Liputan6.com, Jakarta - Penyidik Direktorat Tindak Pidana Tertentu Bareskrim Polri menggerebek sebuah klinik kecantikan di kawasan Sunter, Jakarta Utara. Klinik tersebut diduga beroperasi secara ilegal alias tanpa izin.
"Ternyata tidak ada izin usaha untuk praktik klinik kecantikannya. Dia berdiri dari tahun 2000, baru 2003," kata Kepala Badan Reserse Kriminal Polri, Komjen Ari Dono Sukmanto di Bareskrim Mabes Polri, Jakarta, Rabu (14/9/2016).
Sang pemilik klinik, bernisial M pun diangkut penyidik ke Bareskrim Mabes Polri. M yang mengaku bergelar profesor itu dijadikan tersangka."Pemilik klinik ini profesornya enggak jelas. Ini merupakan daya tarik atau tipu muslihat supaya orang tertarik ke situ. Profesornya seperti apa dari perguruan tinggi di Universitas Singapura ini enggak jelas, sudah dicek," ucap Ari.
Advertisement
Dia menjelaskan klinik tersebut memiliki empat dokter guna menutupi klinik kecantikan yang tidak berizin.
"Ada empat dokter spesialis yang dulunya praktek di situ, ada spesialis gigi spesialis bedah, kulit. Mungkin untuk memompa supaya klinik kecantikan ini supaya lebih maju lagi," kata dia.
Ari menambahkan, M memulai bisnisnya sejak tahun 2000-an. Di kliniknya, M menawarkan berbagai macam perawatan kecantikan, mulai dari memutihkan kulit, memancungkan hidung, hingga sedot lemak. Tarif yang dipatok tersangka untuk sekali perawatan kecantikan mencapai puluhan juta rupiah.
"Daftar harga untuk perawatan banyak sekali, untuk hidung Rp 9,5 juta, kemudian dagu belah Rp 9,5 juta, untuk kantong mata Rp 11 juta, memperkecil perut atau sedot lemak punggung dan sebagainya Rp 40 sampai Rp 70 juta. Paling mahal sedot lemak," terang Ari.

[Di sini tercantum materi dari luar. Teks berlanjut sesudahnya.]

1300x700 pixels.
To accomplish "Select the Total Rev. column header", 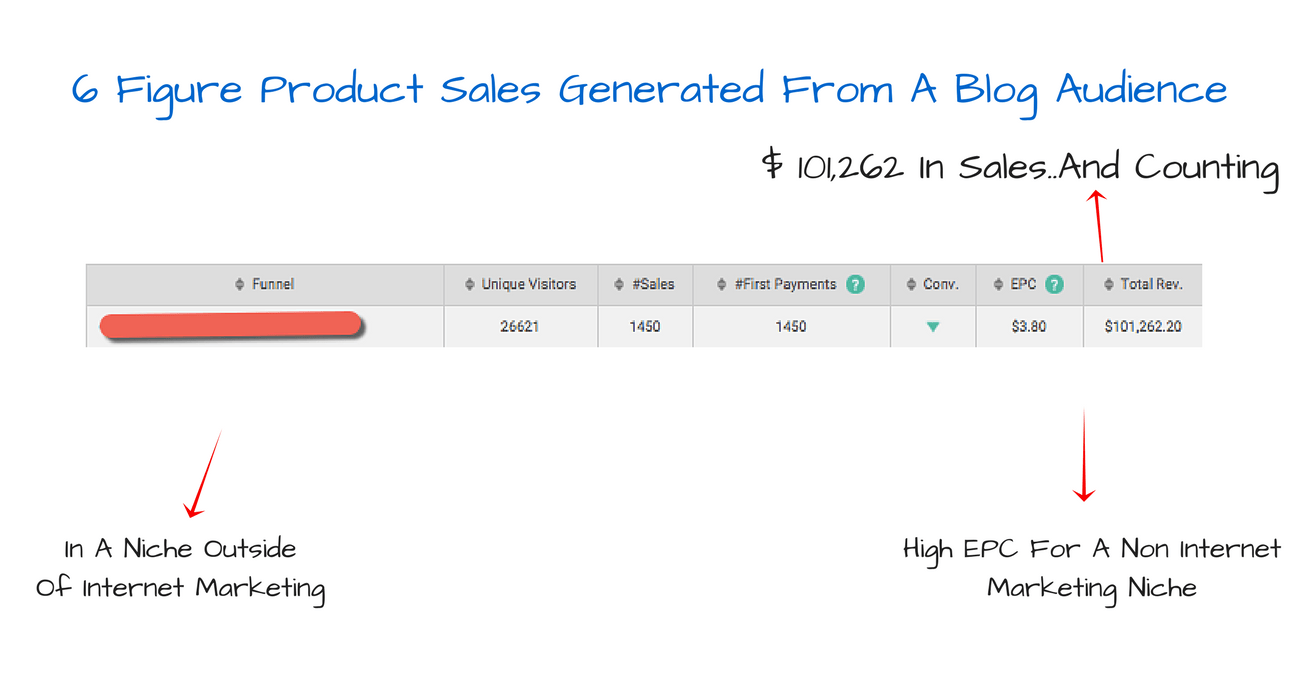I will pos(1143,285).
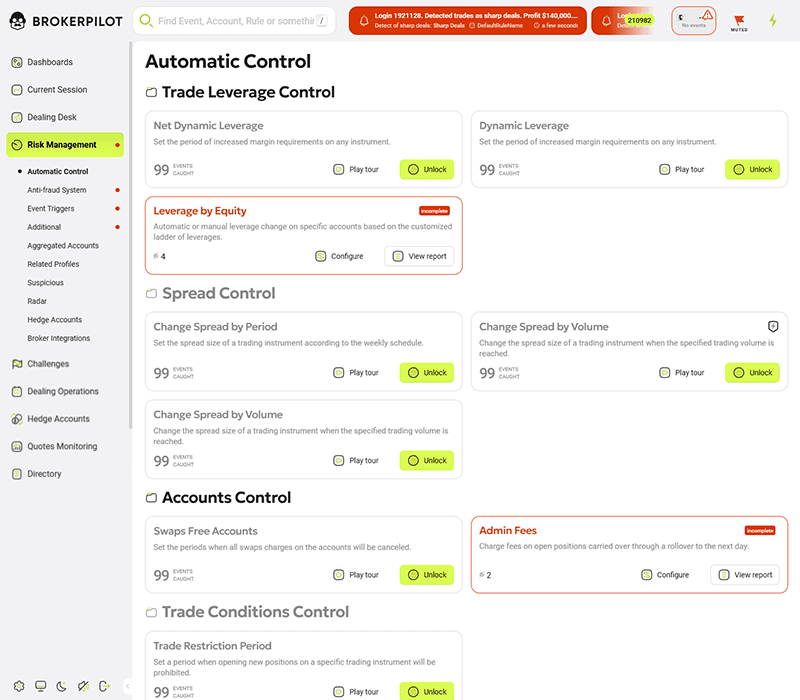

Dari hasil pemeriksaan, lanjut Ari, satu hari rata-rata klinik ini melayani 15 pasien. Obat-obat yang dipakai juga tidak ada izin.
"Kalau ada izin dari BPOM dan Menteri Kesehatan maka pasti ada kontrol. Sehingga hal-hal yang tidak diinginkan tidak terjadi," ujar Ari.
Dari hasil penggeledahan, polisi menyita barang bukti berupa 30 jenis produk kecantikan yang diduga ilegal.
Atas kasus tersebut, tersangka dijerat dengan pasal berlapis. Pertama pasal 197 jo pasal 106 ayat (1) Undang-Undang tentang Kesehatan, pasal 62 ayat (1) jo pasal 8 ayat (1) Undang-Undang tentang Perlindungan Konsumen dan pasal 80 ayat (1) jo pasal 42 Undang-Undang tentang Praktek Kedokteran dengan ancaman maksimal 15 tahun dan denda Rp 2 miliar.